Can detect input and output simultaneously
The epigenome can be thought of as a fuse box. You can flip the switches, but if you can’t see whether the lights are turning on, your information is limited. By spatially mapping both the epigenome and transcriptome, the researchers developed a technology in which both the input (switching on or off a gene) and the output (gene expression) can be detected in the same tissue section. This new technology brings unprecedented insights into gene regulation in precise locations in a tissue.
For this study, the researchers adapted and combined their previously developed techniques to map the epigenome and the transcriptome, and applied these techniques to mouse brains and human brain tissue.
“Now that we can combine the two, we can see both the mechanisms of how the genes are switched on and off, as well as the result,” says Gonçalo Castelo-Branco, professor at the Department of Medical Biochemistry and Biophysics, Karolinska Institutet, and one of the corresponding authors. “This has led us to some unexpected observations, which gives us further insights into how these processes are regulated in different tissue areas and contribute to different cell fates.”
Advance the field of personalised medicine
The work could bring researchers closer to understanding potential genetic targets for drug therapy, and help advance the field of personalised medicine.
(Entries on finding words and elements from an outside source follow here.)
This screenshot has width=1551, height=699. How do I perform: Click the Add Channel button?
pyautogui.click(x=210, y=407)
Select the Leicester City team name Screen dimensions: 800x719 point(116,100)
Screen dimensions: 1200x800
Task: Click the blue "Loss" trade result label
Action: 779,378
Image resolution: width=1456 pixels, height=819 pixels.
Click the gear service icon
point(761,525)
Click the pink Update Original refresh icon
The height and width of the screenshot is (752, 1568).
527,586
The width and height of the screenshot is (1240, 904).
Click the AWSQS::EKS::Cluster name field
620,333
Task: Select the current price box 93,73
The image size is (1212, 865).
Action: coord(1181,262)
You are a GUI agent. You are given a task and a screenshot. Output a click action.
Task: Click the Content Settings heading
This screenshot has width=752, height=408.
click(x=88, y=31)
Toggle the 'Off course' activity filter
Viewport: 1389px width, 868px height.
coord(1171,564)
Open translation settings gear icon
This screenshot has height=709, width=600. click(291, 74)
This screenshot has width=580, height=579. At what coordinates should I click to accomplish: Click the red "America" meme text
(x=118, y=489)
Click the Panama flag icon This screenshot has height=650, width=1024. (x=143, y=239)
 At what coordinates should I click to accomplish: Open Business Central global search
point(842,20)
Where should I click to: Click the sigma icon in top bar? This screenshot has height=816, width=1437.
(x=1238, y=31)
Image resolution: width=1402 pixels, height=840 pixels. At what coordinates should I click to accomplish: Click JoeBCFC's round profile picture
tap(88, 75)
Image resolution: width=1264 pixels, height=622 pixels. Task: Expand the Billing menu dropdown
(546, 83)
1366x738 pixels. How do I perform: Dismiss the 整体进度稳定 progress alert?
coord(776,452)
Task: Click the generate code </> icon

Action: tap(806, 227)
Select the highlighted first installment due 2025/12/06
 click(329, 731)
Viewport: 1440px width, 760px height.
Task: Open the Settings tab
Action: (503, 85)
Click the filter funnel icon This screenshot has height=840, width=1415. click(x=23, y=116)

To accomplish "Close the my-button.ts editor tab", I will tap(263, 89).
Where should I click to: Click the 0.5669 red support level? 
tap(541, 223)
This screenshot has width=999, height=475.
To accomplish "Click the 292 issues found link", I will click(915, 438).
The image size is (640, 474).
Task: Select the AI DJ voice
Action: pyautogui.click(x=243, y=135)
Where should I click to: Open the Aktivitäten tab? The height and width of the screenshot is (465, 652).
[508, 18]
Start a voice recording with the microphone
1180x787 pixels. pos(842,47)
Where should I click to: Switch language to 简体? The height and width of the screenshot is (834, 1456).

“In the future with this technology, we will be able to really understand in every single patient how those cancer-promoting genes and tumour suppressor genes are being regulated by the epigenetic mechanisms,” says Rong Fan, professor at Yale University and last author of the paper. “The whole epigenetic therapeutics field is just emerging, but I think our technology can potentially empower epigenetic drug discovery.”
The study was financed by several bodies, including Vinnova, the European Union (Horizon 2020), the Swedish Research Council, the Swedish Cancer Society, the Knut and Alice Wallenberg Foundation, The Swedish Society for Medical Research, the Göran Gustafsson Foundation for Research in Natural Sciences and Medicine, the Ming Wai Lau Centre for Reparative Medicine and Karolinska Institutet. Some of the authors from Yale University are inventors of a patent application related to this work. Rong Fan is scientific founder and advisor of IsoPlexis, Singleron Biotechnologies and AtlasXomics.
This news article is based on a press release from Yale University.
Publication
“Spatial epigenome–transcriptome co-profiling of mammalian tissues”. Di Zhang, Yanxiang Deng, Petra Kukanja, Eneritz Agirre, Marek Bartosovic, Mingze Dong, Cong Ma, Sai Ma, Graham Su, Shuozhen Bao, Yang Liu, Yang Xiao,Gorazd B. Rosoklija, Andrew J. Dwork, J. John Mann, Kam W. Leong, Maura Boldrini, Liya Wang, Maximilian Haeussler, Benjamin J. Raphael, Yuval Kluger, GonçaloCastelo-Branco, RongFan. Nature, online 15 March 2023, doi: 10.1038/s41586-023-05795-1.